Skip to main content.
home | support | download

Back to List Archive

Found and fixed a small bug in SWISH-E 1.3.1

From: Steve van der Burg <steve.vanderburg(at)not-real.LHSC.ON.CA>
Date: Mon Feb 01 1999 - 16:01:07 GMT
I've been using SWISH-E for a few weeks now, and I'm getting
ready to cut over from Harvest to it for production searches at
my site.  During some final testing, I found that swish-e
wasn't able to grab the title from some HTML documents.

For example, a document that starts like this (this is from my site):

   <META HTTP-EQUIV="Content-Type"
CONTENT="text/html; charset=iso-8859-1">
   <TITLE>Cardiac Care(LHSC)</TITLE>

...ends up with no title in the swish-e index that I build.
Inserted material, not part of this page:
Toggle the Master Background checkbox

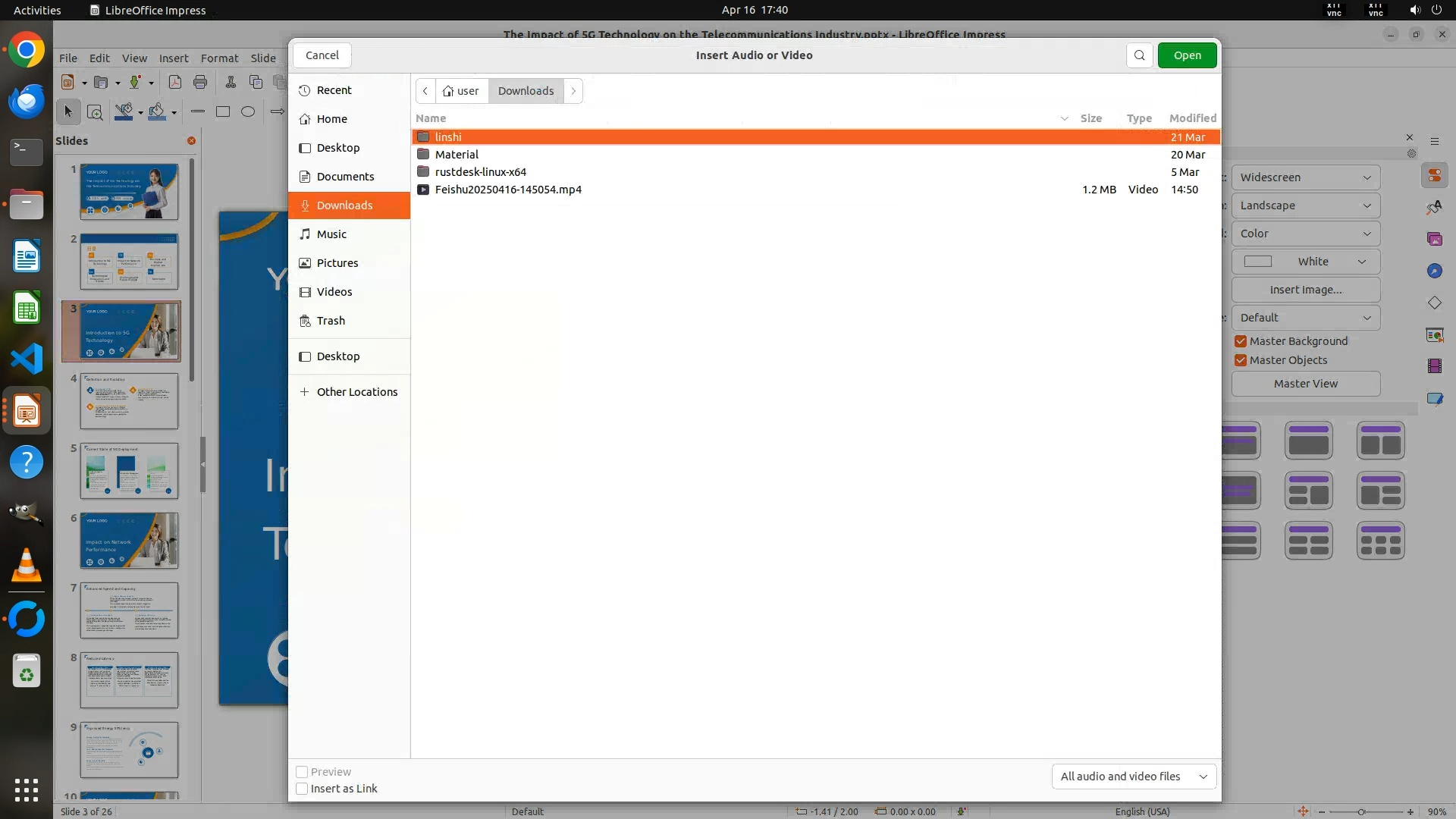coord(1241,341)
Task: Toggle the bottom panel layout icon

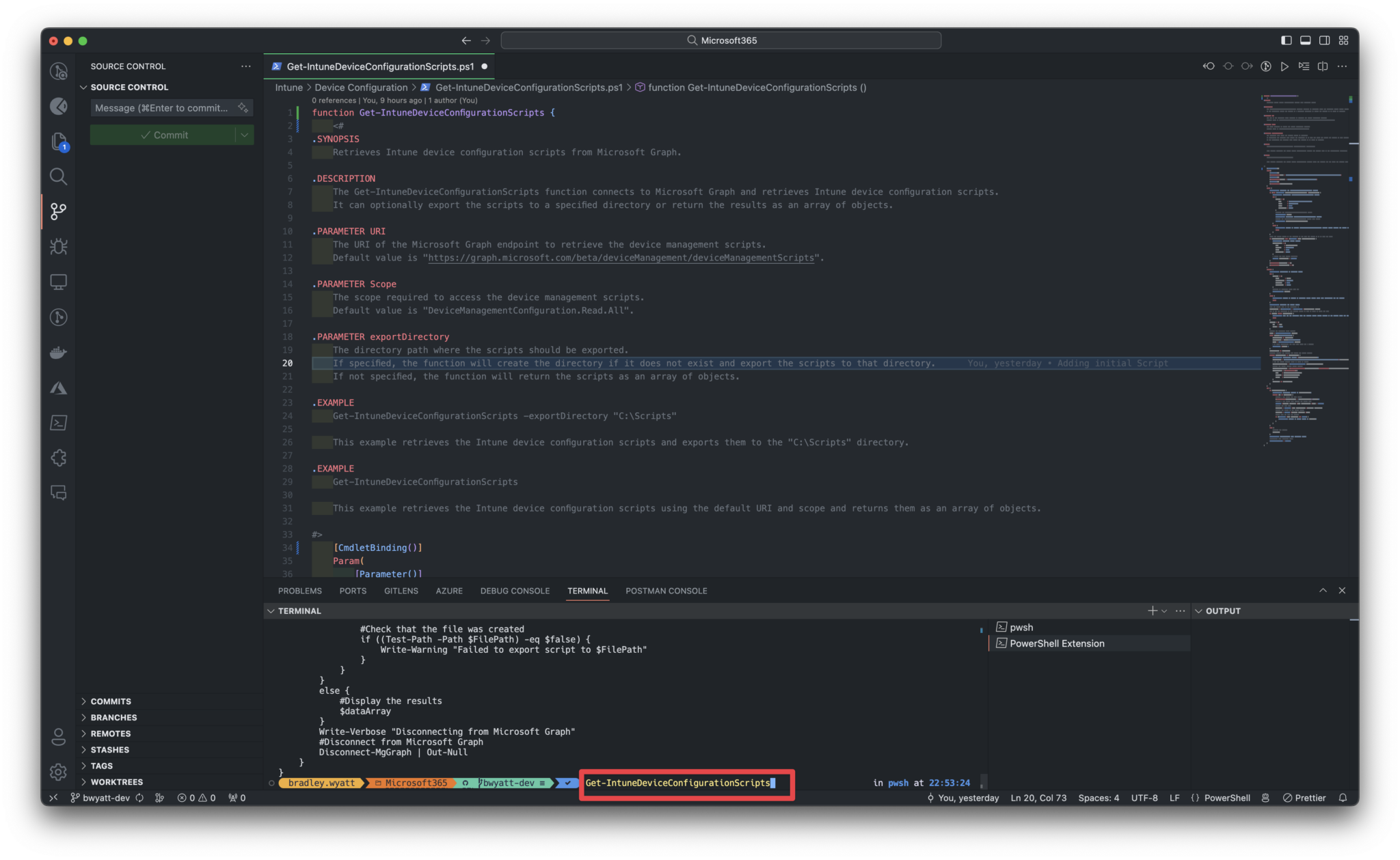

After looking at the index to make sure that the document
was in it (it was), but that the title was missing, I went looking
through the swish-e source to see what was happening.  I
found that the content-type test in http.c was failing, and
parsetitle() wasn't getting called.
It seems that when the swish spider retrieves the document
from my web server (Apache 1.3.4, platform for it and swish-e
is Solaris 2.6 (Sparc), Perl 5.004_04), the spider's
<filename>.response file looks like this:

text/html, text/html; charset=iso-8859-1

Note the long content type (the first "text/html" is returned by
the server, and all the rest comes from the document's META
HTTP-EQUIV header).  The call to get() was returning the long
content-type line above, and the strcmp in http.c was failing
because it checks against plain old "text/html", so parsetitle
was never getting called

The fix is simply to check the start of content-type for
"text/html".  Here's a diff for http.c:

<                       if (strcmp(contenttype, "text/html") == 0) {
>                       if (strncmp(contenttype, "text/html", 9) == 0)

Steve van der Burg
Technical Analyst, Information Services
London Health Sciences Centre
London, Ontario, Canada
Tel:  +1 519 685-8300 x 35559
Received on Mon Feb 1 07:57:00 1999